Kamis, 21 April 2011

CATATAN SEORANG SLENGEAN........................

Mahasiswa sangat identik dengan demonstrasi, betulkah demikian?. Apa yang membentuk mahasiswa itu untuk demonstrasi? Apakah mahasiswa itu turun kejalan karena hati nuraninya karena melihat penderitaan rakyat, ataukah sebatas seremonial belaka dan ingin unjuk gigi?. Itulah secuil pertanyaan yang perlu dijawab bagi teman-teman mahasiswa yang selalu turun kejalan.
ketika pergolakan mahasiswa yang dimulai dari pemuda angkatan 66 melakukan suatu demonstrasi yang menurunkan rezim orde lama, kemudian digantikan oleh resim orde baru, tetapi kenapa sampai 32 tahun menjabat masih saja ada yang namanya suatu ketimpangan sosial malah semakin parah?. Kemudian resim orde barupun tumbang dan diganti dengan resim reformasi dan sampai sekarang, kalau kita melihat secara spesifik mungkin dari kemarin-kemarin pemuda-pemuda mahasiswa dan masyarakat gencarnya turun kejalan malah sampai mengganti resim tetapi kenapa sampai sekarang Indonesia tidak pernah berubah-rubah?
Ada….apa ya?.
Bukankah yang masuk ke dalam stekholder pemerintahan itu adalah tamatan perguruan tinggi, otomatis membawa identitas mantan Mahasiswa. Mungkin yang duduk ditampuk kekuasaan sana ada yang pernah turun kejalan malah memberikan kata-kata kotor buat pemerintah, tetapi kenapa berbalik arah menjadi 360 derajat, ada apa ya?
Apakah konsep suatu idealis hanya beradaptasi sementara, ataukah watak pemuda Indonesia memang mampuh beradaptasi di berbagai lingkungan?
Ada beberapa fakta yang terjadi. Ketika ada ketimpangan di skala nasional mahasiswa gencar-gencarnya untuk turun kejalan, tetapi ketika ada anak jalanan mengais rezeki yang seharusnya dia bersekolah kita hanya melihatnya. Bagaikan Komisi Pemberantasan Korupsi yang tebang pilih.Mahasiswa berkoar-koar dijalan tetapi tidak memikirkan apakah di sekeliling kita itu sudah aman atau mapan.
Ketika turun kejalan mahasiswa cendrung membawa Identitas dan ego masing-masing. Yang lebih parahnya lagi setiap organ cendrung ingin menjadi tokoh ataupun super hero. Dimana letak tri darma perguruan tingginya kalau sudah begini.
Menurutku untuk mengamalkan tri darma perguruan tinggi itu tidak harus turun ke jalan tetapi bisa dengan menemukan penemuan terbaru bagi masing-masing bidang ilmu tertentu, untuk membantu masyarakat.

== == ==

### Ketentuan Tugas 1
Salin dengan tepat bagian petikan teks di atas: mulai dari kata-kata yang memuat "Apakah konsep suatu", lalu berhenti setelah "aman atau mapan.".

== == ==

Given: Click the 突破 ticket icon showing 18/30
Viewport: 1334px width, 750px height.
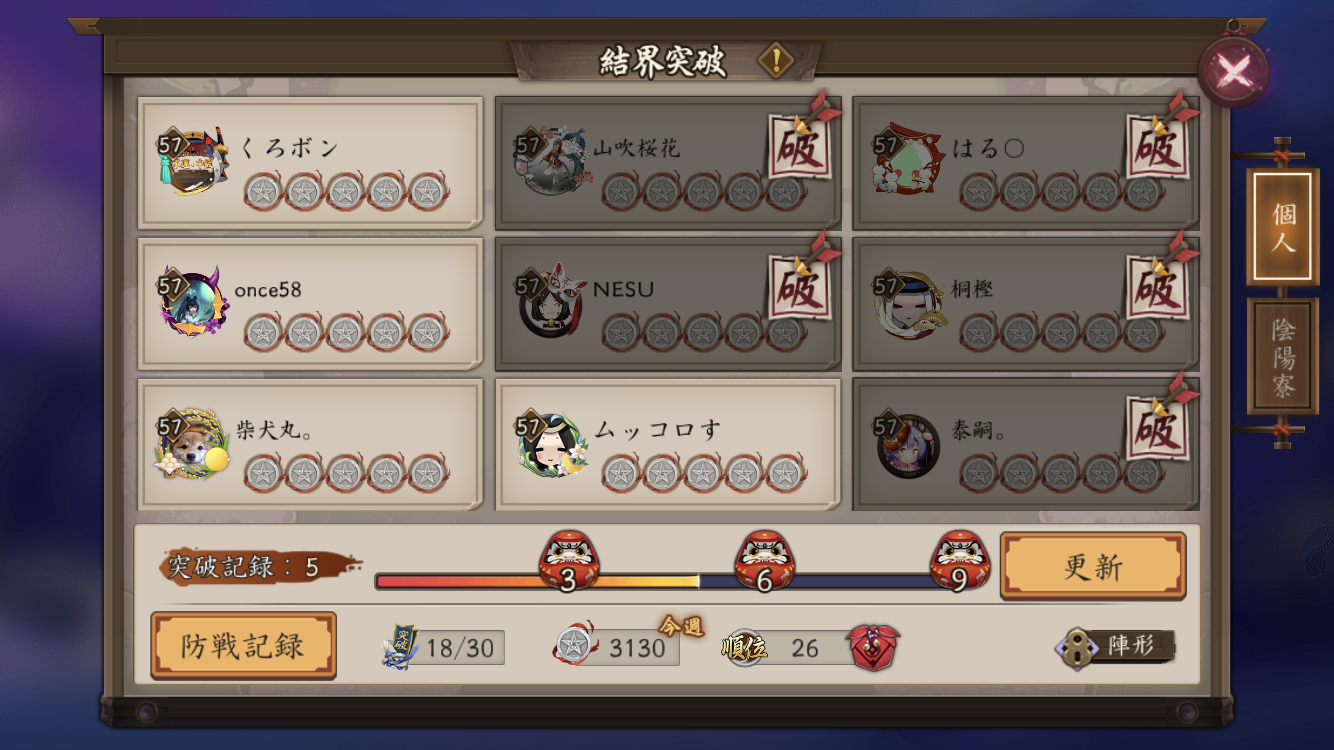Looking at the screenshot, I should pos(400,647).
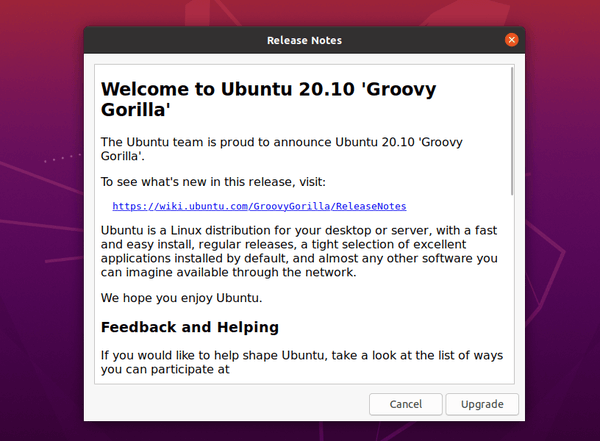Click the Cancel button
This screenshot has height=441, width=600.
(406, 404)
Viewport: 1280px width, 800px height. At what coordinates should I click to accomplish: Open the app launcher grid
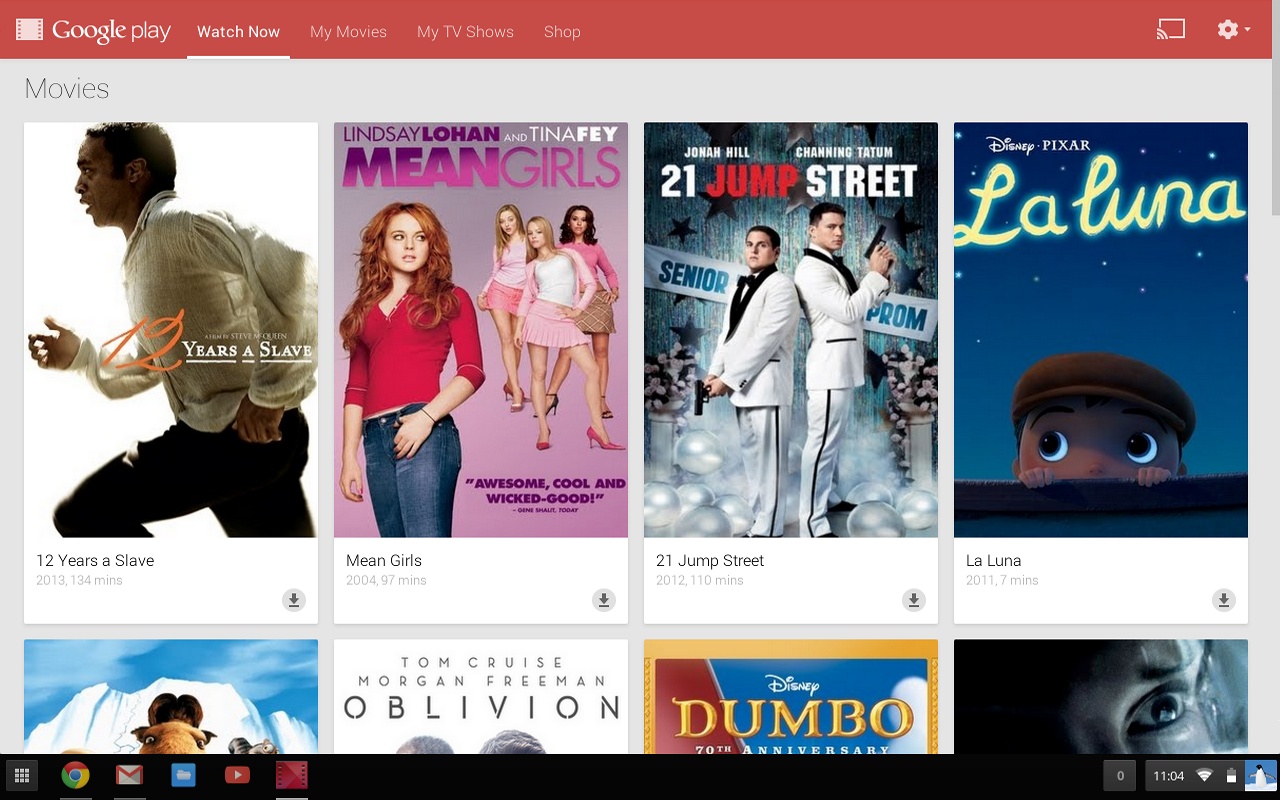click(22, 776)
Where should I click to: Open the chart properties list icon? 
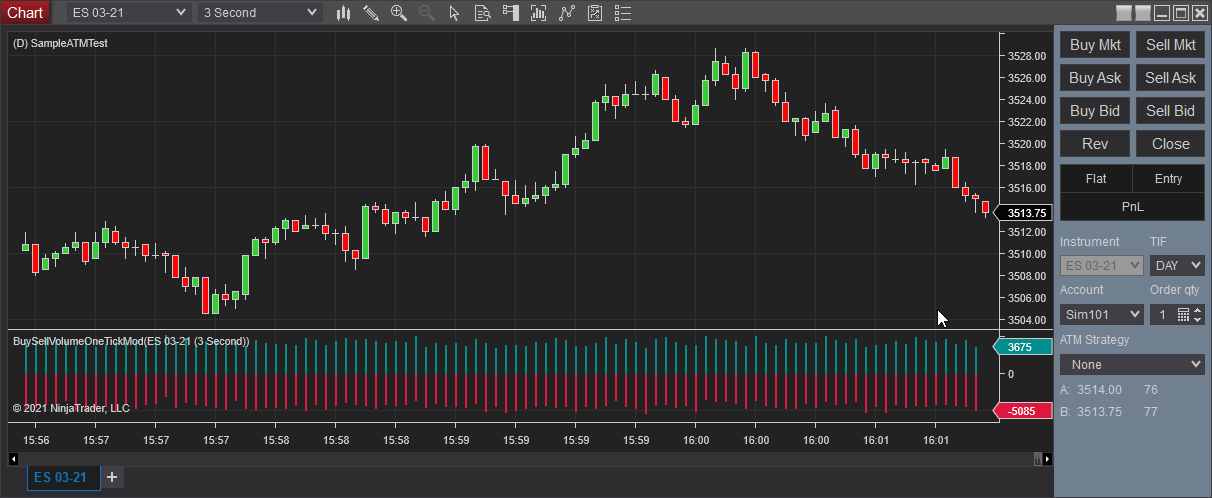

== == ==

### Ketentuan Tugas 2
Tolong hitung berapa baris di atas yang mengandung kata "Viewport", dengan huruf besar dan kecil dibedakan. Jawab dengan angkanya saja.

### Jawaban Lengkap 1
Apakah konsep suatu idealis hanya beradaptasi sementara, ataukah watak pemuda Indonesia memang mampuh beradaptasi di berbagai lingkungan?
Ada beberapa fakta yang terjadi. Ketika ada ketimpangan di skala nasional mahasiswa gencar-gencarnya untuk turun kejalan, tetapi ketika ada anak jalanan mengais rezeki yang seharusnya dia bersekolah kita hanya melihatnya. Bagaikan Komisi Pemberantasan Korupsi yang tebang pilih.Mahasiswa berkoar-koar dijalan tetapi tidak memikirkan apakah di sekeliling kita itu sudah aman atau mapan.

### Jawaban Lengkap 2
2